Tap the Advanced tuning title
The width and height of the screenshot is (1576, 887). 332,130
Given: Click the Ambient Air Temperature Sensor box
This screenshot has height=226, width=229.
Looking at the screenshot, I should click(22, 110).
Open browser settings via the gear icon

* * *

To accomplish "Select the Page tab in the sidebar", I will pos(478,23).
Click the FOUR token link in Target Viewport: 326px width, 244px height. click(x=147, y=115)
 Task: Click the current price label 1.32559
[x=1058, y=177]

_YOUR ASSIGNMENT_. Retype only the stretch of lines above starting at the one with "Tap the Advanced tuning title" and stopping at the one with "Open browser settings via the gear icon", exactly as written, with both kept.

_ANSWER TO THIS EXERCISE_.
Tap the Advanced tuning title
The width and height of the screenshot is (1576, 887). 332,130
Given: Click the Ambient Air Temperature Sensor box
This screenshot has height=226, width=229.
Looking at the screenshot, I should click(22, 110).
Open browser settings via the gear icon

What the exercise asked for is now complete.